-- Opening Marker --

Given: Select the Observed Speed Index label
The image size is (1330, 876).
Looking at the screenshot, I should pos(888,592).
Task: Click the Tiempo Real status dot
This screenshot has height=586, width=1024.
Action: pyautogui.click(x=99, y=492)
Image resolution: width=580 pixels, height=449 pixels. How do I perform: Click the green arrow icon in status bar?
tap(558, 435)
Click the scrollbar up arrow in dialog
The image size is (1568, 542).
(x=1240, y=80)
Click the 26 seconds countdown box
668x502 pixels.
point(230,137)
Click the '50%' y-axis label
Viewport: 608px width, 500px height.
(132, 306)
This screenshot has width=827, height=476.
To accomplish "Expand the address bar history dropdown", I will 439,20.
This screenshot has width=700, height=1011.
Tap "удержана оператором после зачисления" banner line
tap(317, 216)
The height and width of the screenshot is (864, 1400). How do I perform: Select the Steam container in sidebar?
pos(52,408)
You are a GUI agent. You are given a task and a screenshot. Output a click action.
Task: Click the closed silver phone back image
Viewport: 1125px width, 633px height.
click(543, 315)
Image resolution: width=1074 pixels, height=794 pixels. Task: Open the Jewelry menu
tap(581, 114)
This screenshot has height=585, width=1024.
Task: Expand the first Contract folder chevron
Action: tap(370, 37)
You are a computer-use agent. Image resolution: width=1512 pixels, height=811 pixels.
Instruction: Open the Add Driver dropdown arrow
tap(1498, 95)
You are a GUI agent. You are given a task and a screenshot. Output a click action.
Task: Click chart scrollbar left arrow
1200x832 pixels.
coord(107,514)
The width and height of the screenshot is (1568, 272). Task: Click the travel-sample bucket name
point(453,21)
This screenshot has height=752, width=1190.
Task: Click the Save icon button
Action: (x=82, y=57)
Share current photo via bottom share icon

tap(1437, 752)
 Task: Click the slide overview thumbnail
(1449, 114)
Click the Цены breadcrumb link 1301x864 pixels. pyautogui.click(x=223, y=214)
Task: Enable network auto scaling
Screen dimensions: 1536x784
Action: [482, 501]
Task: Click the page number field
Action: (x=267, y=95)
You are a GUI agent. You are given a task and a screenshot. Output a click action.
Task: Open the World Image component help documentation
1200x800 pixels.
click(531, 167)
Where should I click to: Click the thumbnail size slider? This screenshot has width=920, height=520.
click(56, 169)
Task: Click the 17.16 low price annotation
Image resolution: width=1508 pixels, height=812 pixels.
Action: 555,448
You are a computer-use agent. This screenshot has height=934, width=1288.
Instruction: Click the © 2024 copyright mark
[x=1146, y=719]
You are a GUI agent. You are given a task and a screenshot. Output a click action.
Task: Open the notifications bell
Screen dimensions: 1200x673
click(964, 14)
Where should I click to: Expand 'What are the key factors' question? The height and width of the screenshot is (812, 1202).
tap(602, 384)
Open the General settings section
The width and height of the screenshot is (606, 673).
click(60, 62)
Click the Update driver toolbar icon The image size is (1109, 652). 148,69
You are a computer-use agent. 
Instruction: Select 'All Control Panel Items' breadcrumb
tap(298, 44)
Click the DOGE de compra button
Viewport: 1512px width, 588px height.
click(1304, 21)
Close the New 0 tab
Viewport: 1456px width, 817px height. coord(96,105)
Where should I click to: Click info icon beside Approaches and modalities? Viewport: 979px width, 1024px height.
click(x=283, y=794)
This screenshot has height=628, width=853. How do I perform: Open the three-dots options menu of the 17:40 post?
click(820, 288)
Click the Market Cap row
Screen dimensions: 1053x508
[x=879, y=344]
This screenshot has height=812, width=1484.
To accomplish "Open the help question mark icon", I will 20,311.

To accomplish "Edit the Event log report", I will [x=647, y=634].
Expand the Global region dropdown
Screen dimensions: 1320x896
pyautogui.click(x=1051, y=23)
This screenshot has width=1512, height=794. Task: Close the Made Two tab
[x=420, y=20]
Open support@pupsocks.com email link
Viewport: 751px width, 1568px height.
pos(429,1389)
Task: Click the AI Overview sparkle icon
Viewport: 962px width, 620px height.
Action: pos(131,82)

-- Closing Marker --

== WORK ORDER ==
Reproduce the records above in full and with exact wording.

== EXERCISE RESULT ==
Given: Select the Observed Speed Index label
The image size is (1330, 876).
Looking at the screenshot, I should pos(888,592).
Task: Click the Tiempo Real status dot
This screenshot has height=586, width=1024.
Action: pyautogui.click(x=99, y=492)
Image resolution: width=580 pixels, height=449 pixels. How do I perform: Click the green arrow icon in status bar?
tap(558, 435)
Click the scrollbar up arrow in dialog
The image size is (1568, 542).
(x=1240, y=80)
Click the 26 seconds countdown box
668x502 pixels.
point(230,137)
Click the '50%' y-axis label
Viewport: 608px width, 500px height.
(132, 306)
This screenshot has width=827, height=476.
To accomplish "Expand the address bar history dropdown", I will 439,20.
This screenshot has width=700, height=1011.
Tap "удержана оператором после зачисления" banner line
tap(317, 216)
The height and width of the screenshot is (864, 1400). How do I perform: Select the Steam container in sidebar?
pos(52,408)
You are a GUI agent. You are given a task and a screenshot. Output a click action.
Task: Click the closed silver phone back image
Viewport: 1125px width, 633px height.
click(543, 315)
Image resolution: width=1074 pixels, height=794 pixels. Task: Open the Jewelry menu
tap(581, 114)
This screenshot has height=585, width=1024.
Task: Expand the first Contract folder chevron
Action: tap(370, 37)
You are a computer-use agent. Image resolution: width=1512 pixels, height=811 pixels.
Instruction: Open the Add Driver dropdown arrow
tap(1498, 95)
You are a GUI agent. You are given a task and a screenshot. Output a click action.
Task: Click chart scrollbar left arrow
1200x832 pixels.
coord(107,514)
The width and height of the screenshot is (1568, 272). Task: Click the travel-sample bucket name
point(453,21)
This screenshot has height=752, width=1190.
Task: Click the Save icon button
Action: (x=82, y=57)
Share current photo via bottom share icon

tap(1437, 752)
 Task: Click the slide overview thumbnail
(1449, 114)
Click the Цены breadcrumb link 1301x864 pixels. pyautogui.click(x=223, y=214)
Task: Enable network auto scaling
Screen dimensions: 1536x784
Action: [482, 501]
Task: Click the page number field
Action: (x=267, y=95)
You are a GUI agent. You are given a task and a screenshot. Output a click action.
Task: Open the World Image component help documentation
1200x800 pixels.
click(531, 167)
Where should I click to: Click the thumbnail size slider? This screenshot has width=920, height=520.
click(56, 169)
Task: Click the 17.16 low price annotation
Image resolution: width=1508 pixels, height=812 pixels.
Action: 555,448
You are a computer-use agent. This screenshot has height=934, width=1288.
Instruction: Click the © 2024 copyright mark
[x=1146, y=719]
You are a GUI agent. You are given a task and a screenshot. Output a click action.
Task: Open the notifications bell
Screen dimensions: 1200x673
click(964, 14)
Where should I click to: Expand 'What are the key factors' question? The height and width of the screenshot is (812, 1202).
tap(602, 384)
Open the General settings section
The width and height of the screenshot is (606, 673).
click(60, 62)
Click the Update driver toolbar icon The image size is (1109, 652). 148,69
You are a computer-use agent. 
Instruction: Select 'All Control Panel Items' breadcrumb
tap(298, 44)
Click the DOGE de compra button
Viewport: 1512px width, 588px height.
click(1304, 21)
Close the New 0 tab
Viewport: 1456px width, 817px height. coord(96,105)
Where should I click to: Click info icon beside Approaches and modalities? Viewport: 979px width, 1024px height.
click(x=283, y=794)
This screenshot has height=628, width=853. How do I perform: Open the three-dots options menu of the 17:40 post?
click(820, 288)
Click the Market Cap row
Screen dimensions: 1053x508
[x=879, y=344]
This screenshot has height=812, width=1484.
To accomplish "Open the help question mark icon", I will 20,311.

To accomplish "Edit the Event log report", I will [x=647, y=634].
Expand the Global region dropdown
Screen dimensions: 1320x896
pyautogui.click(x=1051, y=23)
This screenshot has width=1512, height=794. Task: Close the Made Two tab
[x=420, y=20]
Open support@pupsocks.com email link
Viewport: 751px width, 1568px height.
pos(429,1389)
Task: Click the AI Overview sparkle icon
Viewport: 962px width, 620px height.
Action: pos(131,82)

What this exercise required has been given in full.